■ Saved data entries:
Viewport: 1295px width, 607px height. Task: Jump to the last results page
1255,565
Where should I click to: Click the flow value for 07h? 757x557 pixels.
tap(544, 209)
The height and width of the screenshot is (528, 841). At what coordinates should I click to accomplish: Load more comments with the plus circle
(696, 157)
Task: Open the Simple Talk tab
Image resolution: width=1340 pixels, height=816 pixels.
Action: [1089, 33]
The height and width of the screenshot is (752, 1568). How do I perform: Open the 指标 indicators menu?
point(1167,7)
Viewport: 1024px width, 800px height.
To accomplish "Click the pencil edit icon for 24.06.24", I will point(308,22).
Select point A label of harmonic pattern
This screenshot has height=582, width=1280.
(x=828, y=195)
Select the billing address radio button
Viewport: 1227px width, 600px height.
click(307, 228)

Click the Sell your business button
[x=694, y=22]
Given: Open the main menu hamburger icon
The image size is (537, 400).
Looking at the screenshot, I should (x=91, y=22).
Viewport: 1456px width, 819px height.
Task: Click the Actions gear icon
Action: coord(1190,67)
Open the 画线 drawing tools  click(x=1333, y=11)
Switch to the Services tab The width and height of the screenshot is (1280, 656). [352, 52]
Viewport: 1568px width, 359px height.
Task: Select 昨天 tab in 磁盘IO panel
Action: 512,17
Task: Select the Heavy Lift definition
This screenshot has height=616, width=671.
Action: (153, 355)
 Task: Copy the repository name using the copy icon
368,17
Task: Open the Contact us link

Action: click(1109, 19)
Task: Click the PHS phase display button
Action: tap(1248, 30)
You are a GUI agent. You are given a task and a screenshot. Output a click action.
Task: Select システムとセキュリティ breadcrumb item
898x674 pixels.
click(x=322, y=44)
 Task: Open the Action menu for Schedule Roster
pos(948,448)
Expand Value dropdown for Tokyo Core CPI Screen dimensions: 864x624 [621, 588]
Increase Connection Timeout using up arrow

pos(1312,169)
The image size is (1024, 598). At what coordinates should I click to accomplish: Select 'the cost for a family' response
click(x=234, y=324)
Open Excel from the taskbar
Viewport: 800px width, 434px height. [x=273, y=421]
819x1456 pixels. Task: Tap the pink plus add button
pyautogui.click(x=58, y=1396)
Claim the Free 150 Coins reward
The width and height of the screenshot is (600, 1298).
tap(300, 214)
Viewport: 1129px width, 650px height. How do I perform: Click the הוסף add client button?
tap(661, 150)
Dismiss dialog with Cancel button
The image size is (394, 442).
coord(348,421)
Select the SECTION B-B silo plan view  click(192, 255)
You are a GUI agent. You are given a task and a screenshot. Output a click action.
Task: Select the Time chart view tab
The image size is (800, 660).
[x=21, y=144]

■ TASK REQUIREMENTS: Retype the entries word for word.

■ RESULT OF THE EXERCISE:
Viewport: 1295px width, 607px height. Task: Jump to the last results page
1255,565
Where should I click to: Click the flow value for 07h? 757x557 pixels.
tap(544, 209)
The height and width of the screenshot is (528, 841). At what coordinates should I click to accomplish: Load more comments with the plus circle
(696, 157)
Task: Open the Simple Talk tab
Image resolution: width=1340 pixels, height=816 pixels.
Action: [1089, 33]
The height and width of the screenshot is (752, 1568). How do I perform: Open the 指标 indicators menu?
point(1167,7)
Viewport: 1024px width, 800px height.
To accomplish "Click the pencil edit icon for 24.06.24", I will point(308,22).
Select point A label of harmonic pattern
This screenshot has height=582, width=1280.
(x=828, y=195)
Select the billing address radio button
Viewport: 1227px width, 600px height.
click(307, 228)

Click the Sell your business button
[x=694, y=22]
Given: Open the main menu hamburger icon
The image size is (537, 400).
Looking at the screenshot, I should (x=91, y=22).
Viewport: 1456px width, 819px height.
Task: Click the Actions gear icon
Action: coord(1190,67)
Open the 画线 drawing tools  click(x=1333, y=11)
Switch to the Services tab The width and height of the screenshot is (1280, 656). [352, 52]
Viewport: 1568px width, 359px height.
Task: Select 昨天 tab in 磁盘IO panel
Action: 512,17
Task: Select the Heavy Lift definition
This screenshot has height=616, width=671.
Action: (153, 355)
 Task: Copy the repository name using the copy icon
368,17
Task: Open the Contact us link

Action: click(1109, 19)
Task: Click the PHS phase display button
Action: tap(1248, 30)
You are a GUI agent. You are given a task and a screenshot. Output a click action.
Task: Select システムとセキュリティ breadcrumb item
898x674 pixels.
click(x=322, y=44)
 Task: Open the Action menu for Schedule Roster
pos(948,448)
Expand Value dropdown for Tokyo Core CPI Screen dimensions: 864x624 [621, 588]
Increase Connection Timeout using up arrow

pos(1312,169)
The image size is (1024, 598). At what coordinates should I click to accomplish: Select 'the cost for a family' response
click(x=234, y=324)
Open Excel from the taskbar
Viewport: 800px width, 434px height. [x=273, y=421]
819x1456 pixels. Task: Tap the pink plus add button
pyautogui.click(x=58, y=1396)
Claim the Free 150 Coins reward
The width and height of the screenshot is (600, 1298).
tap(300, 214)
Viewport: 1129px width, 650px height. How do I perform: Click the הוסף add client button?
tap(661, 150)
Dismiss dialog with Cancel button
The image size is (394, 442).
coord(348,421)
Select the SECTION B-B silo plan view  click(192, 255)
You are a GUI agent. You are given a task and a screenshot. Output a click action.
Task: Select the Time chart view tab
The image size is (800, 660).
[x=21, y=144]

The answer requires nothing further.